[Problem statement] Without adding or dropping anything, copy the entries below.

Stored data

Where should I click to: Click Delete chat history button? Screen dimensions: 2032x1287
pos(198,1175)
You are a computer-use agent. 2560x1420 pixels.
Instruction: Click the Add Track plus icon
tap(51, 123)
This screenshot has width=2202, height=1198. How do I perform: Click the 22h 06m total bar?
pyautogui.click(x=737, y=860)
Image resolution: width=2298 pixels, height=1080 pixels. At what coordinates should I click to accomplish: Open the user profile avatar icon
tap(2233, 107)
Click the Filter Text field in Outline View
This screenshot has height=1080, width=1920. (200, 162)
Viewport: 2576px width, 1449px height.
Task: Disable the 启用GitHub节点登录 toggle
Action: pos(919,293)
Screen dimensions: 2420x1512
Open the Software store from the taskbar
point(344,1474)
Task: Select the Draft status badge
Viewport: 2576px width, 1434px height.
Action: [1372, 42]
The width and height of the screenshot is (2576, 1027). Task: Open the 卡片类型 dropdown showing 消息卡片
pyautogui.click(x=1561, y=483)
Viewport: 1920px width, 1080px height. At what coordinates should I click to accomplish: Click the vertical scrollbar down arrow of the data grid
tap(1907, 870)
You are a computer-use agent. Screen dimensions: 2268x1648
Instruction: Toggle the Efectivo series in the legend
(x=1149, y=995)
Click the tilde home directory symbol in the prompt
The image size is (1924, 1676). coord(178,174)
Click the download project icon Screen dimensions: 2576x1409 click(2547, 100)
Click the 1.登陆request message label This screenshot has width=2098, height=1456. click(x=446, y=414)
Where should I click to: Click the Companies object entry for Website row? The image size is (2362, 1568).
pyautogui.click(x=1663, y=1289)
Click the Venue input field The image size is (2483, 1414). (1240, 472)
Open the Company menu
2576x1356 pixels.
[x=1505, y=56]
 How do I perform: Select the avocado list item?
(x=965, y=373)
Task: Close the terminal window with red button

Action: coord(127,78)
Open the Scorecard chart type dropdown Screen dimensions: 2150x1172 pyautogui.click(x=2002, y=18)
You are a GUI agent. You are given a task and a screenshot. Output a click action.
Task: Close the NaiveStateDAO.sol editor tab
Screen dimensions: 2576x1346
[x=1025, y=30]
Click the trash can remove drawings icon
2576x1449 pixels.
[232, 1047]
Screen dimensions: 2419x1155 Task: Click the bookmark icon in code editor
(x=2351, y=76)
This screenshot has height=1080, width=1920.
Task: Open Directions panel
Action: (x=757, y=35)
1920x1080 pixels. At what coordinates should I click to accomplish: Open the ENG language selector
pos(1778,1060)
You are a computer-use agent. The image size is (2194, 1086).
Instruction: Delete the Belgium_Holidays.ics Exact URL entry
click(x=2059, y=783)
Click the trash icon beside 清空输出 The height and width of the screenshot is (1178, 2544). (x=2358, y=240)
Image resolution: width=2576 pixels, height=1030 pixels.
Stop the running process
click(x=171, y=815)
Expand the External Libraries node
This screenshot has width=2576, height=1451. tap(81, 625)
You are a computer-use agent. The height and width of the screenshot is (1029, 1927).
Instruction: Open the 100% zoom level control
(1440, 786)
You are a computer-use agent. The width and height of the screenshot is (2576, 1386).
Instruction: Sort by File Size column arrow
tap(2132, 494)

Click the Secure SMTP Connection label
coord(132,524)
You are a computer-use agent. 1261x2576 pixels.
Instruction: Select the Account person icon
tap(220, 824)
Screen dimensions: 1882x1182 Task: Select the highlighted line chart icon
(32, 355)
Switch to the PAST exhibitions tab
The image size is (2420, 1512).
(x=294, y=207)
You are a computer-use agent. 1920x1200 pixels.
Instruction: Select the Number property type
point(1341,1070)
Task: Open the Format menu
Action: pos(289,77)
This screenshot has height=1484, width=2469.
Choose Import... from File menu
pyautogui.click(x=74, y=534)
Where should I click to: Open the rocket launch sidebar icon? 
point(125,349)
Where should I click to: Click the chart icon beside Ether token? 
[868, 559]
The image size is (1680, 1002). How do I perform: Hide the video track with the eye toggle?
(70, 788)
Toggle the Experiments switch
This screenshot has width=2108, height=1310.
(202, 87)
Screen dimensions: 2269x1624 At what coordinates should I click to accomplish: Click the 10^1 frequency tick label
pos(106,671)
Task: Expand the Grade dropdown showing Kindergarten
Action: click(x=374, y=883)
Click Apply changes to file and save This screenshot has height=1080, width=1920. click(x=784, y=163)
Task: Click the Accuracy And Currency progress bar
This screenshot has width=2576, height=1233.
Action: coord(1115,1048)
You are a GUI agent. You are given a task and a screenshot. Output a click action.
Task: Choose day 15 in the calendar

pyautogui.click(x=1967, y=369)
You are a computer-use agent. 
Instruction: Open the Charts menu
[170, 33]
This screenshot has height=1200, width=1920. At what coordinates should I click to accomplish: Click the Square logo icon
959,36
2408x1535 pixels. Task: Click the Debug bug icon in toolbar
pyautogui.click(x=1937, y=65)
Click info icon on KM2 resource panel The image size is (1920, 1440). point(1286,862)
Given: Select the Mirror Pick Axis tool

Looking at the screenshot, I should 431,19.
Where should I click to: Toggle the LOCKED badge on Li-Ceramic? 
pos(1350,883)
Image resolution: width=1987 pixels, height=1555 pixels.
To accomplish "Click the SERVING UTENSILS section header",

[Answer for this exercise]
Where should I click to: Click Delete chat history button? Screen dimensions: 2032x1287
pos(198,1175)
You are a computer-use agent. 2560x1420 pixels.
Instruction: Click the Add Track plus icon
tap(51, 123)
This screenshot has width=2202, height=1198. How do I perform: Click the 22h 06m total bar?
pyautogui.click(x=737, y=860)
Image resolution: width=2298 pixels, height=1080 pixels. At what coordinates should I click to accomplish: Open the user profile avatar icon
tap(2233, 107)
Click the Filter Text field in Outline View
This screenshot has height=1080, width=1920. (200, 162)
Viewport: 2576px width, 1449px height.
Task: Disable the 启用GitHub节点登录 toggle
Action: pos(919,293)
Screen dimensions: 2420x1512
Open the Software store from the taskbar
point(344,1474)
Task: Select the Draft status badge
Viewport: 2576px width, 1434px height.
Action: [1372, 42]
The width and height of the screenshot is (2576, 1027). Task: Open the 卡片类型 dropdown showing 消息卡片
pyautogui.click(x=1561, y=483)
Viewport: 1920px width, 1080px height. At what coordinates should I click to accomplish: Click the vertical scrollbar down arrow of the data grid
tap(1907, 870)
You are a computer-use agent. Screen dimensions: 2268x1648
Instruction: Toggle the Efectivo series in the legend
(x=1149, y=995)
Click the tilde home directory symbol in the prompt
The image size is (1924, 1676). coord(178,174)
Click the download project icon Screen dimensions: 2576x1409 click(2547, 100)
Click the 1.登陆request message label This screenshot has width=2098, height=1456. click(x=446, y=414)
Where should I click to: Click the Companies object entry for Website row? The image size is (2362, 1568).
pyautogui.click(x=1663, y=1289)
Click the Venue input field The image size is (2483, 1414). (1240, 472)
Open the Company menu
2576x1356 pixels.
[x=1505, y=56]
 How do I perform: Select the avocado list item?
(x=965, y=373)
Task: Close the terminal window with red button

Action: coord(127,78)
Open the Scorecard chart type dropdown Screen dimensions: 2150x1172 pyautogui.click(x=2002, y=18)
You are a GUI agent. You are given a task and a screenshot. Output a click action.
Task: Close the NaiveStateDAO.sol editor tab
Screen dimensions: 2576x1346
[x=1025, y=30]
Click the trash can remove drawings icon
2576x1449 pixels.
[232, 1047]
Screen dimensions: 2419x1155 Task: Click the bookmark icon in code editor
(x=2351, y=76)
This screenshot has height=1080, width=1920.
Task: Open Directions panel
Action: (x=757, y=35)
1920x1080 pixels. At what coordinates should I click to accomplish: Open the ENG language selector
pos(1778,1060)
You are a computer-use agent. The image size is (2194, 1086).
Instruction: Delete the Belgium_Holidays.ics Exact URL entry
click(x=2059, y=783)
Click the trash icon beside 清空输出 The height and width of the screenshot is (1178, 2544). (x=2358, y=240)
Image resolution: width=2576 pixels, height=1030 pixels.
Stop the running process
click(x=171, y=815)
Expand the External Libraries node
This screenshot has width=2576, height=1451. tap(81, 625)
You are a computer-use agent. The height and width of the screenshot is (1029, 1927).
Instruction: Open the 100% zoom level control
(1440, 786)
You are a computer-use agent. The width and height of the screenshot is (2576, 1386).
Instruction: Sort by File Size column arrow
tap(2132, 494)

Click the Secure SMTP Connection label
coord(132,524)
You are a computer-use agent. 1261x2576 pixels.
Instruction: Select the Account person icon
tap(220, 824)
Screen dimensions: 1882x1182 Task: Select the highlighted line chart icon
(32, 355)
Switch to the PAST exhibitions tab
The image size is (2420, 1512).
(x=294, y=207)
You are a computer-use agent. 1920x1200 pixels.
Instruction: Select the Number property type
point(1341,1070)
Task: Open the Format menu
Action: pos(289,77)
This screenshot has height=1484, width=2469.
Choose Import... from File menu
pyautogui.click(x=74, y=534)
Where should I click to: Open the rocket launch sidebar icon? 
point(125,349)
Where should I click to: Click the chart icon beside Ether token? 
[868, 559]
The image size is (1680, 1002). How do I perform: Hide the video track with the eye toggle?
(70, 788)
Toggle the Experiments switch
This screenshot has width=2108, height=1310.
(202, 87)
Screen dimensions: 2269x1624 At what coordinates should I click to accomplish: Click the 10^1 frequency tick label
pos(106,671)
Task: Expand the Grade dropdown showing Kindergarten
Action: click(x=374, y=883)
Click Apply changes to file and save This screenshot has height=1080, width=1920. click(x=784, y=163)
Task: Click the Accuracy And Currency progress bar
This screenshot has width=2576, height=1233.
Action: coord(1115,1048)
You are a GUI agent. You are given a task and a screenshot. Output a click action.
Task: Choose day 15 in the calendar

pyautogui.click(x=1967, y=369)
You are a computer-use agent. 
Instruction: Open the Charts menu
[170, 33]
This screenshot has height=1200, width=1920. At what coordinates should I click to accomplish: Click the Square logo icon
959,36
2408x1535 pixels. Task: Click the Debug bug icon in toolbar
pyautogui.click(x=1937, y=65)
Click info icon on KM2 resource panel The image size is (1920, 1440). point(1286,862)
Given: Select the Mirror Pick Axis tool

Looking at the screenshot, I should 431,19.
Where should I click to: Toggle the LOCKED badge on Li-Ceramic? 
pos(1350,883)
Image resolution: width=1987 pixels, height=1555 pixels.
To accomplish "Click the SERVING UTENSILS section header",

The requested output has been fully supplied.